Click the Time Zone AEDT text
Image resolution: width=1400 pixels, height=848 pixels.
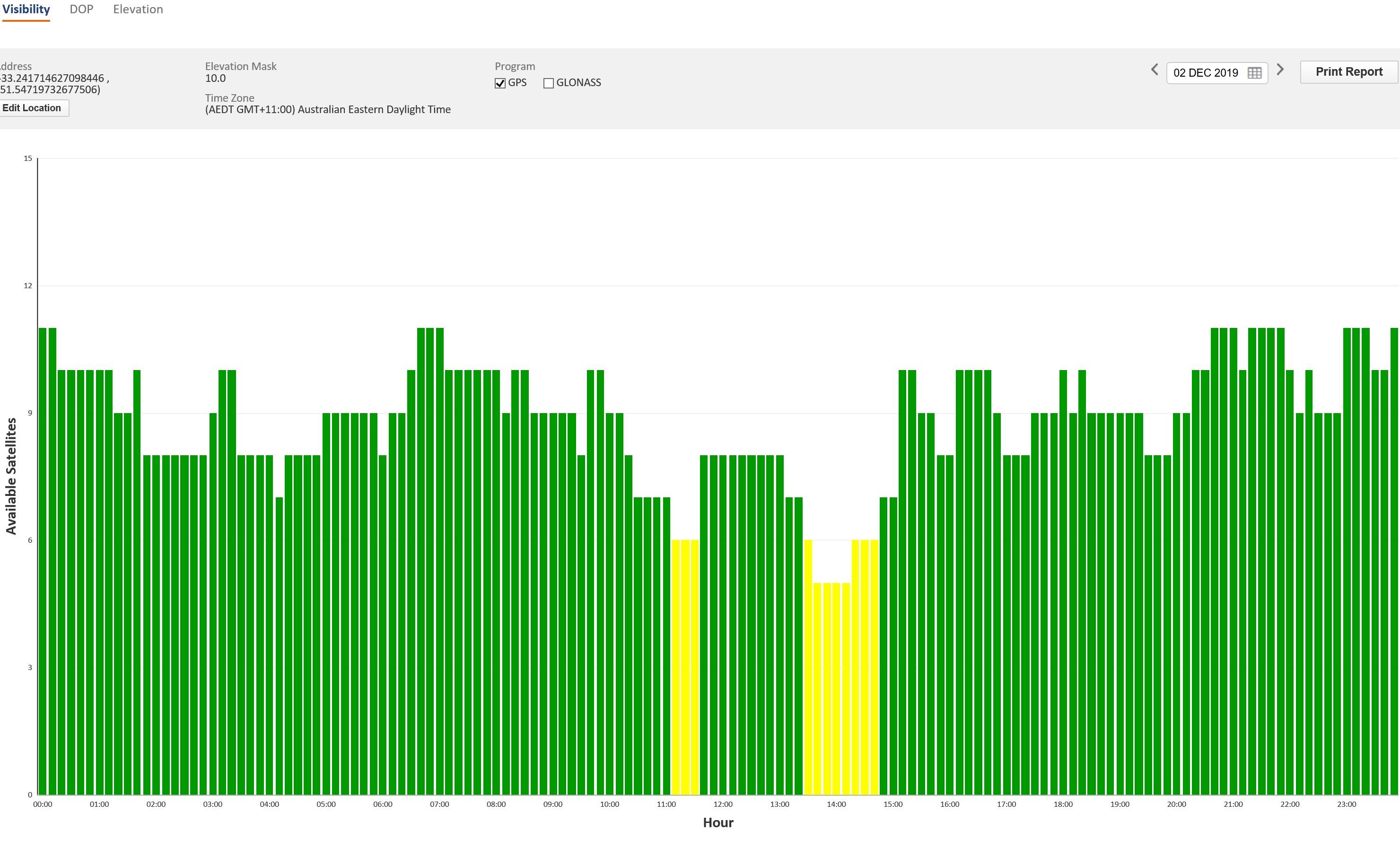point(328,110)
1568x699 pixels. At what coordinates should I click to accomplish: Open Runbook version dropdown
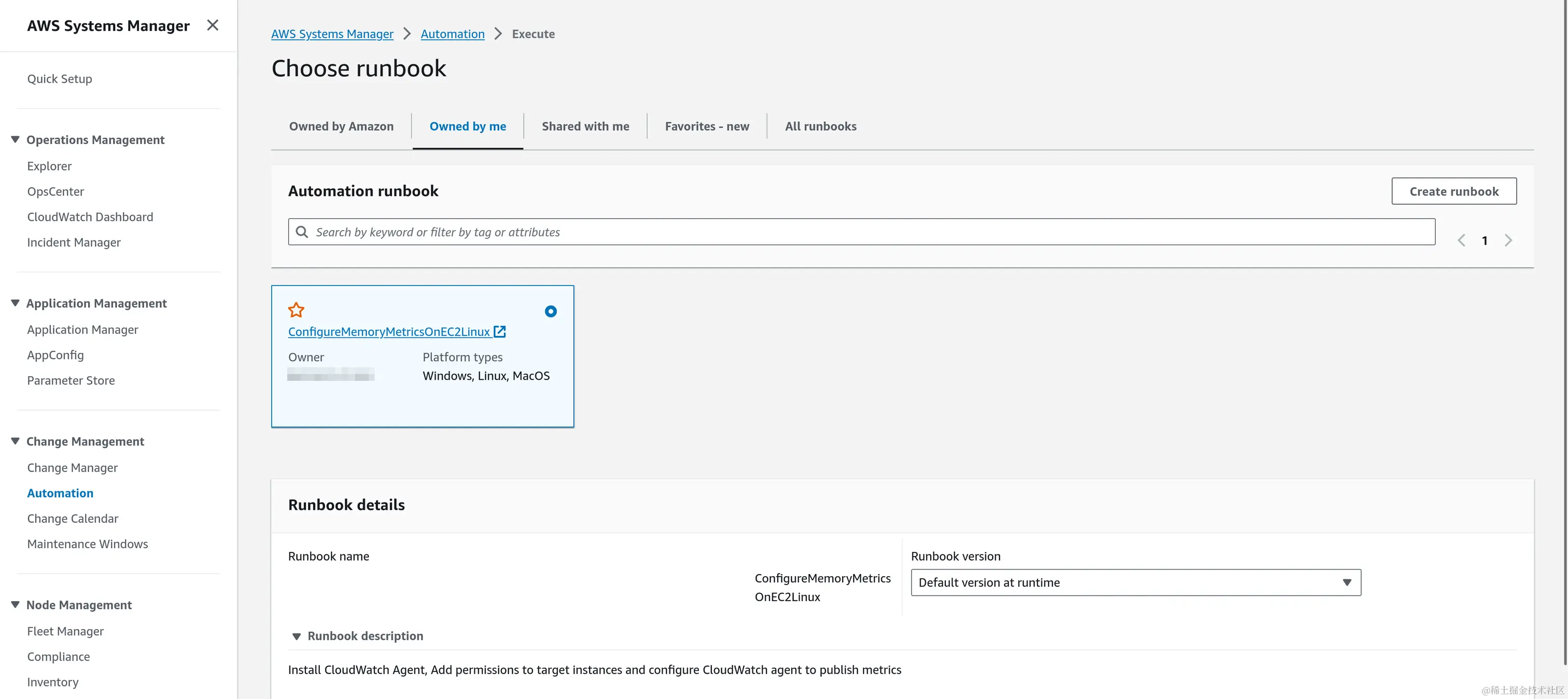1135,582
##########
- ABOUT THIS EXERCISE -
Return, exactly and without extra lines, everything from the line with "1568x699 pixels. At" through the last line of the material above, both included. Pictures must be dropped.

- RESPONSE BELOW -
1568x699 pixels. At what coordinates should I click to accomplish: Open Runbook version dropdown
1135,582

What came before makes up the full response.